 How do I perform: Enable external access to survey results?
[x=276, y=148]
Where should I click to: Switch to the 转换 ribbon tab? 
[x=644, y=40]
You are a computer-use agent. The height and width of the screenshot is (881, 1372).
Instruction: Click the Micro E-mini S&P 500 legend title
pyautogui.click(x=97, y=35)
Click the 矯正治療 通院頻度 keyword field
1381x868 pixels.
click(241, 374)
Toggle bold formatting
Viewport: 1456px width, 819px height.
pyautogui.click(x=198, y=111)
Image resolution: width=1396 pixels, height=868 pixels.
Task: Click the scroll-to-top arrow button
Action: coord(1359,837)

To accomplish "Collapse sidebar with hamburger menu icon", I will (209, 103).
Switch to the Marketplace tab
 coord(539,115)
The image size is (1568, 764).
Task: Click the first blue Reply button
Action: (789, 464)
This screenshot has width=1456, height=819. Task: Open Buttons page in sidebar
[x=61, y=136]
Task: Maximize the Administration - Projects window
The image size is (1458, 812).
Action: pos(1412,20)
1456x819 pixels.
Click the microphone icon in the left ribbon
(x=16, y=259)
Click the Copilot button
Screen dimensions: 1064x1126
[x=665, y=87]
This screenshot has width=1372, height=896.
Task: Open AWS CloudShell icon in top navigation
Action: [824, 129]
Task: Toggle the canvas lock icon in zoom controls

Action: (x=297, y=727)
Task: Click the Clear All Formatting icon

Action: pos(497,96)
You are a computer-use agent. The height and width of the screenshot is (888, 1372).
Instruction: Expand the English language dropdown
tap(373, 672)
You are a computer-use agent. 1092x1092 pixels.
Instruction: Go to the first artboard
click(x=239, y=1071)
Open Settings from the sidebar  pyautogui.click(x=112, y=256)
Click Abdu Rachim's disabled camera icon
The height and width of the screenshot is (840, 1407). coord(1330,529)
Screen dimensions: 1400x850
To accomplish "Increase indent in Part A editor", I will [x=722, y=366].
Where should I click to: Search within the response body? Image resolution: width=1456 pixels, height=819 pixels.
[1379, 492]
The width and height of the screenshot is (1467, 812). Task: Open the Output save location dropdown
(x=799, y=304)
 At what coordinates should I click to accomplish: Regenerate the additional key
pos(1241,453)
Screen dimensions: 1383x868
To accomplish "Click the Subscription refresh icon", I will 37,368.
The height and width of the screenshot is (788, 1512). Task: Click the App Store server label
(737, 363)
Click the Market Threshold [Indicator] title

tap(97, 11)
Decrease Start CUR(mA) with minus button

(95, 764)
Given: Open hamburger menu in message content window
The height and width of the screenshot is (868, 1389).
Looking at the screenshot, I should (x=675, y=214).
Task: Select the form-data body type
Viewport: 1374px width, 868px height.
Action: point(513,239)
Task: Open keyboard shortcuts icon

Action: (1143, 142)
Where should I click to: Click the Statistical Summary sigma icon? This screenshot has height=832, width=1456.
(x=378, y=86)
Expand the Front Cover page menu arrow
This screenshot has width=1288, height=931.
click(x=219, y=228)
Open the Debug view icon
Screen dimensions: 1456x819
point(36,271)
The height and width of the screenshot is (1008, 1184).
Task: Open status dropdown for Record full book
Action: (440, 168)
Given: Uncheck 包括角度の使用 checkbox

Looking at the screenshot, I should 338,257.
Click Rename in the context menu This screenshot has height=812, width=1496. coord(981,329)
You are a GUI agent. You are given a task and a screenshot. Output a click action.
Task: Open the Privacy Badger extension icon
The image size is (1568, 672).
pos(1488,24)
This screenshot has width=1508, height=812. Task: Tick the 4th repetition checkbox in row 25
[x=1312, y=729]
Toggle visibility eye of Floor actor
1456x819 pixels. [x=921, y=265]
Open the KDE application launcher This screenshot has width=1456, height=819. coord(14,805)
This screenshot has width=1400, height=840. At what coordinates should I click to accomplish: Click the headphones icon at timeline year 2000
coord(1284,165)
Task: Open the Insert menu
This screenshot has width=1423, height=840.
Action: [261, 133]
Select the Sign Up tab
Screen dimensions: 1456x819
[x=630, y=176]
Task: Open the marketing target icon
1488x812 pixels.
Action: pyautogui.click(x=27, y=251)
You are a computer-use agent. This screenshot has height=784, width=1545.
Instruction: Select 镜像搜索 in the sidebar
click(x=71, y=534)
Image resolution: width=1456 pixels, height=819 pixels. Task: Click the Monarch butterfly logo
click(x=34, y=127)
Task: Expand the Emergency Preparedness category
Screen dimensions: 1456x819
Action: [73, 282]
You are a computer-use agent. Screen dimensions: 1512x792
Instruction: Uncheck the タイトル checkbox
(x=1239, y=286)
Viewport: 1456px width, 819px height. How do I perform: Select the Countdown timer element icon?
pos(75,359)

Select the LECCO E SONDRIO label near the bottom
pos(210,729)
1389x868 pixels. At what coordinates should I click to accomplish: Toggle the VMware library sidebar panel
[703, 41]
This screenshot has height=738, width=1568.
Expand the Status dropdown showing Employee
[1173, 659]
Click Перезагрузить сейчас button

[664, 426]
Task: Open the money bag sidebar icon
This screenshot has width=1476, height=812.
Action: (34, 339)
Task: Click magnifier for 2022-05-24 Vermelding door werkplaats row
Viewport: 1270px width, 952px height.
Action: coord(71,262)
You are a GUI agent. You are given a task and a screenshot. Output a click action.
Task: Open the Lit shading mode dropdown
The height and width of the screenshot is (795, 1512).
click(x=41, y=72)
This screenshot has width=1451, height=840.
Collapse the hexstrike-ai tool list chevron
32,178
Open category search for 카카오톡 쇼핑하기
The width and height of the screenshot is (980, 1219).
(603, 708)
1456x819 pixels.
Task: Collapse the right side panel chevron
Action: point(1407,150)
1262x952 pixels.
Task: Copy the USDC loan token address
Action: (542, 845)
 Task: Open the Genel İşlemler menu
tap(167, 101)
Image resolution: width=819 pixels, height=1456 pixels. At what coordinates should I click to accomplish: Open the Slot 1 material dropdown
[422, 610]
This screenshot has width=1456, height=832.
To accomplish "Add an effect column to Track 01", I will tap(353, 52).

- _Your instructions_: Transcribe the entries above so that nothing in them differs from the original.

- _Response to the task_:
 How do I perform: Enable external access to survey results?
[x=276, y=148]
Where should I click to: Switch to the 转换 ribbon tab? 
[x=644, y=40]
You are a computer-use agent. The height and width of the screenshot is (881, 1372).
Instruction: Click the Micro E-mini S&P 500 legend title
pyautogui.click(x=97, y=35)
Click the 矯正治療 通院頻度 keyword field
1381x868 pixels.
click(241, 374)
Toggle bold formatting
Viewport: 1456px width, 819px height.
pyautogui.click(x=198, y=111)
Image resolution: width=1396 pixels, height=868 pixels.
Task: Click the scroll-to-top arrow button
Action: coord(1359,837)

To accomplish "Collapse sidebar with hamburger menu icon", I will (209, 103).
Switch to the Marketplace tab
 coord(539,115)
The image size is (1568, 764).
Task: Click the first blue Reply button
Action: (789, 464)
This screenshot has width=1456, height=819. Task: Open Buttons page in sidebar
[x=61, y=136]
Task: Maximize the Administration - Projects window
The image size is (1458, 812).
Action: pos(1412,20)
1456x819 pixels.
Click the microphone icon in the left ribbon
(x=16, y=259)
Click the Copilot button
Screen dimensions: 1064x1126
[x=665, y=87]
This screenshot has width=1372, height=896.
Task: Open AWS CloudShell icon in top navigation
Action: [824, 129]
Task: Toggle the canvas lock icon in zoom controls

Action: (x=297, y=727)
Task: Click the Clear All Formatting icon

Action: pos(497,96)
You are a computer-use agent. The height and width of the screenshot is (888, 1372).
Instruction: Expand the English language dropdown
tap(373, 672)
You are a computer-use agent. 1092x1092 pixels.
Instruction: Go to the first artboard
click(x=239, y=1071)
Open Settings from the sidebar  pyautogui.click(x=112, y=256)
Click Abdu Rachim's disabled camera icon
The height and width of the screenshot is (840, 1407). coord(1330,529)
Screen dimensions: 1400x850
To accomplish "Increase indent in Part A editor", I will [x=722, y=366].
Where should I click to: Search within the response body? Image resolution: width=1456 pixels, height=819 pixels.
[1379, 492]
The width and height of the screenshot is (1467, 812). Task: Open the Output save location dropdown
(x=799, y=304)
 At what coordinates should I click to accomplish: Regenerate the additional key
pos(1241,453)
Screen dimensions: 1383x868
To accomplish "Click the Subscription refresh icon", I will 37,368.
The height and width of the screenshot is (788, 1512). Task: Click the App Store server label
(737, 363)
Click the Market Threshold [Indicator] title

tap(97, 11)
Decrease Start CUR(mA) with minus button

(95, 764)
Given: Open hamburger menu in message content window
The height and width of the screenshot is (868, 1389).
Looking at the screenshot, I should (x=675, y=214).
Task: Select the form-data body type
Viewport: 1374px width, 868px height.
Action: point(513,239)
Task: Open keyboard shortcuts icon

Action: (1143, 142)
Where should I click to: Click the Statistical Summary sigma icon? This screenshot has height=832, width=1456.
(x=378, y=86)
Expand the Front Cover page menu arrow
This screenshot has width=1288, height=931.
click(x=219, y=228)
Open the Debug view icon
Screen dimensions: 1456x819
point(36,271)
The height and width of the screenshot is (1008, 1184).
Task: Open status dropdown for Record full book
Action: (440, 168)
Given: Uncheck 包括角度の使用 checkbox

Looking at the screenshot, I should 338,257.
Click Rename in the context menu This screenshot has height=812, width=1496. coord(981,329)
You are a GUI agent. You are given a task and a screenshot. Output a click action.
Task: Open the Privacy Badger extension icon
The image size is (1568, 672).
pos(1488,24)
This screenshot has width=1508, height=812. Task: Tick the 4th repetition checkbox in row 25
[x=1312, y=729]
Toggle visibility eye of Floor actor
1456x819 pixels. [x=921, y=265]
Open the KDE application launcher This screenshot has width=1456, height=819. coord(14,805)
This screenshot has width=1400, height=840. At what coordinates should I click to accomplish: Click the headphones icon at timeline year 2000
coord(1284,165)
Task: Open the Insert menu
This screenshot has width=1423, height=840.
Action: [261, 133]
Select the Sign Up tab
Screen dimensions: 1456x819
[x=630, y=176]
Task: Open the marketing target icon
1488x812 pixels.
Action: pyautogui.click(x=27, y=251)
You are a computer-use agent. This screenshot has height=784, width=1545.
Instruction: Select 镜像搜索 in the sidebar
click(x=71, y=534)
Image resolution: width=1456 pixels, height=819 pixels. Task: Click the Monarch butterfly logo
click(x=34, y=127)
Task: Expand the Emergency Preparedness category
Screen dimensions: 1456x819
Action: [73, 282]
You are a computer-use agent. Screen dimensions: 1512x792
Instruction: Uncheck the タイトル checkbox
(x=1239, y=286)
Viewport: 1456px width, 819px height. How do I perform: Select the Countdown timer element icon?
pos(75,359)

Select the LECCO E SONDRIO label near the bottom
pos(210,729)
1389x868 pixels. At what coordinates should I click to accomplish: Toggle the VMware library sidebar panel
[703, 41]
This screenshot has height=738, width=1568.
Expand the Status dropdown showing Employee
[1173, 659]
Click Перезагрузить сейчас button

[664, 426]
Task: Open the money bag sidebar icon
This screenshot has width=1476, height=812.
Action: (34, 339)
Task: Click magnifier for 2022-05-24 Vermelding door werkplaats row
Viewport: 1270px width, 952px height.
Action: coord(71,262)
You are a GUI agent. You are given a task and a screenshot. Output a click action.
Task: Open the Lit shading mode dropdown
The height and width of the screenshot is (795, 1512).
click(x=41, y=72)
This screenshot has width=1451, height=840.
Collapse the hexstrike-ai tool list chevron
32,178
Open category search for 카카오톡 쇼핑하기
The width and height of the screenshot is (980, 1219).
(603, 708)
1456x819 pixels.
Task: Collapse the right side panel chevron
Action: point(1407,150)
1262x952 pixels.
Task: Copy the USDC loan token address
Action: (542, 845)
 Task: Open the Genel İşlemler menu
tap(167, 101)
Image resolution: width=819 pixels, height=1456 pixels. At what coordinates should I click to accomplish: Open the Slot 1 material dropdown
[422, 610]
This screenshot has width=1456, height=832.
To accomplish "Add an effect column to Track 01", I will tap(353, 52).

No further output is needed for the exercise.